**DOCUMENT SEGMENT**

I think that failure to acknowledge that is partially responsible for the stalled progress towards gender equality. I see a lot of people screaming:

I WANT TO LIVE IN THE IDEAL WORLD, NOW!

WHY AREN’T YOU ALL IDEAL?!

It’s hard not to sympathise. Why would anyone want to live in a world which treats them unfairly for a second longer? I was born priviledged on most counts yet even I am tired of how unfair the world is!

And I realise how, being so privileged, I can sound like an insensitive ass when I say that demanding an ideal world now cannot be our only or even main strategy. Of course, it’s easy for me to say — I don’t feel the same urgency. But this doesn’t make it any less true.

Social change is never fast and easy, not even at a personal scale. Just try it out. Go to your partner who I assume is — like any human — not ideal, and start reminding them every day about their every flaw and how you expect them to change right now into the person you deserve.

Add unwillingness to understand their limitations or background and sprinkle with some holy sanctimony (because obviously, you have no similar flaws at all). See how long they’ll be your partner.

Seems like a recipe for disaster? Yet this is pretty much what I think is happening on the societal level right now.

This is just not how humans work. A zero-tolerance for anything that’s not ideal is too much for any humans who are not ideal — that is, all humans. It just pushes them away.

And I know exactly how it feels because I’ve been on the receiving end of that treatment many times. I regularly ask myself: are they trying to turn me against equality? Are they pushing me away on purpose? Do they want me to hate them and everything they stand for?

I am really sorry you’re hearing this from my privileged ass, but it’s just as true regardless of who says it.

In extreme cases, this approach effectively divides people into perfect and horrible and is blind to the actual greyscale of options. It might not be completely black-and-white, but it’s pretty damn skewed.

Its strategy is to argue against and destroy anything that’s not ideal, and even for those who reach the ideal, it has little positive to say:

This is a caricature, of course. Probably few people actually use this strategy in such an extreme. But many err towards it. As a rule of thumb, stuff which seems closer to it should make us think: perhaps that’s not the best way to get us where we want to be.

And I cannot stress enough how perfectly psychologically understandable it is, given how tired and angry people are with the discrimination they experience. I cannot possibly fathom their pain.

But being tired and angry doesn’t make it right.

Getting pragmatic

While it is important to push for the ideal, I worry that much of the principled criticism of all that falls short of it is quite like solving personal problems with alcohol or chocolate. I get why people do it and how it makes them feel better at the time, but it only makes things worse in the long run.

And 131 years is a pretty long run already — because this is how long the World Economic Forum predicts it will take to close the world gender gap at the current pace.

Instead of stalling it further, I think we should acknowledge the world’s imperfection and adopt a more pragmatic and utilitarian approach:

The best thing to do is the thing that works and delivers as much good as quickly as possible.

Thus, the right way to make people embrace gender equality is the one that gets as many people on board as quickly as possible.

**PROVIDED MATERIAL**
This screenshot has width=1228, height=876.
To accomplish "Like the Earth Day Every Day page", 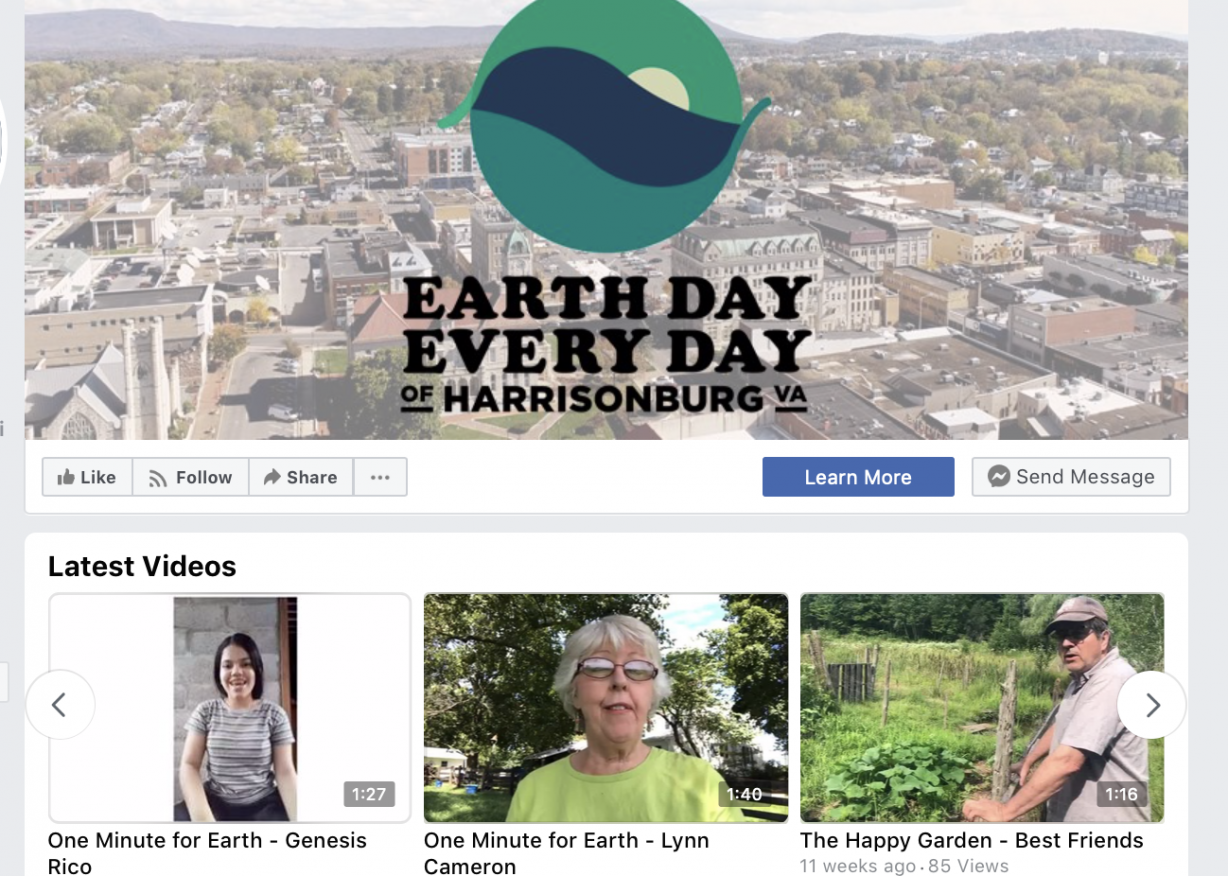I will (87, 477).
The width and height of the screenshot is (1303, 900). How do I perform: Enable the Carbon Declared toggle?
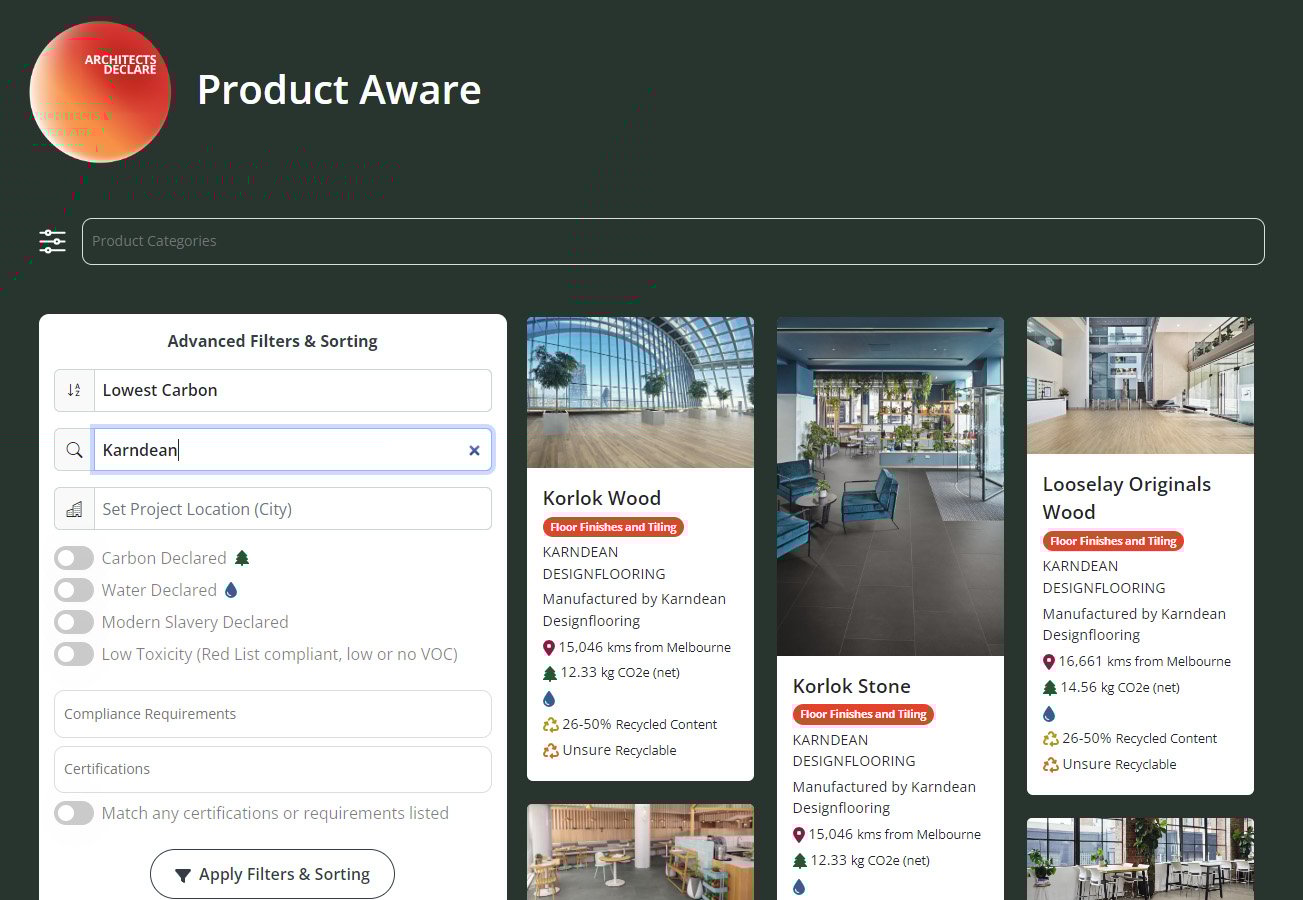point(74,558)
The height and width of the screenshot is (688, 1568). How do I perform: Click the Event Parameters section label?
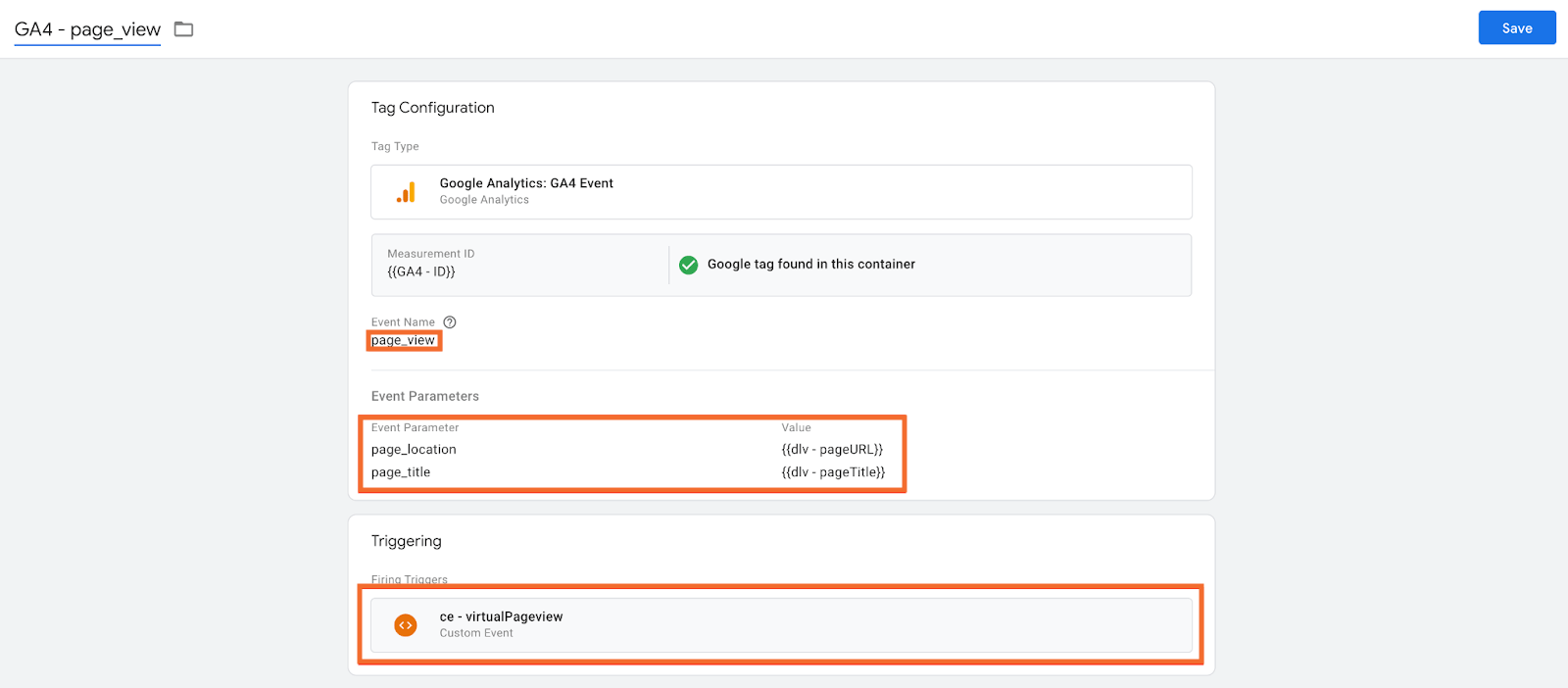425,396
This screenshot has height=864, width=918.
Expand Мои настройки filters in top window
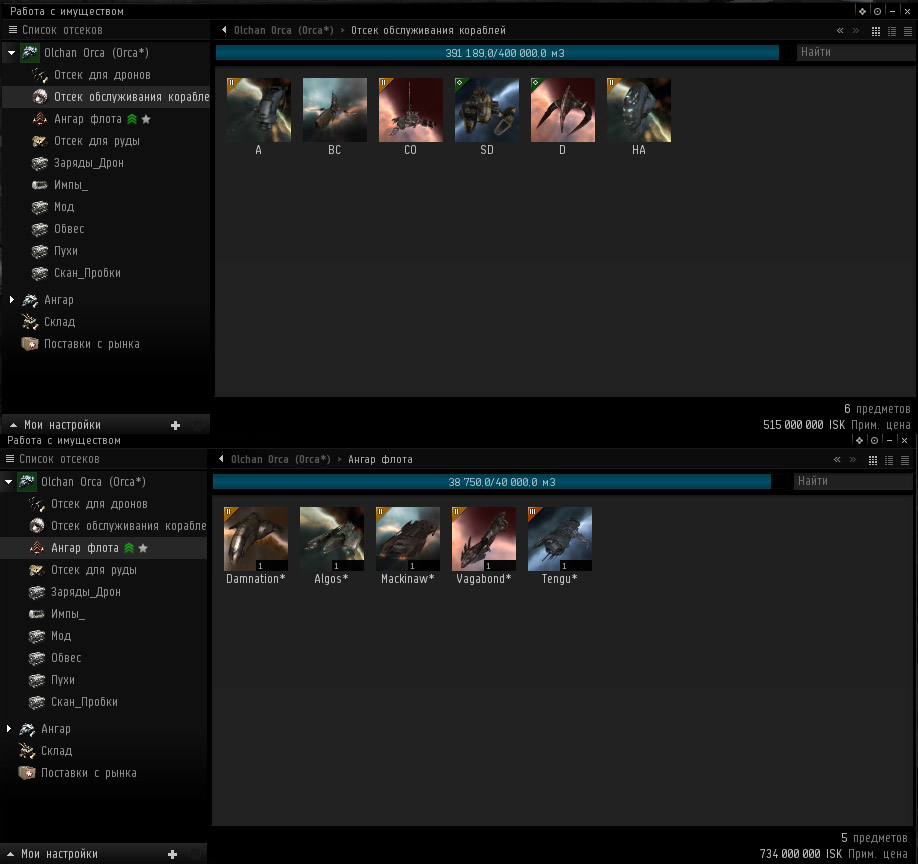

**SET EXERCISE**
Rewrite the stretch of the gender equality essay from "Social change is" through "person you deserve.", replacing "partner" with "best friend".

**OUTPUT FOR THIS EXERCISE**
Social change is never fast and easy, not even at a personal scale. Just try it out. Go to your best friend who I assume is — like any human — not ideal, and start reminding them every day about their every flaw and how you expect them to change right now into the person you deserve.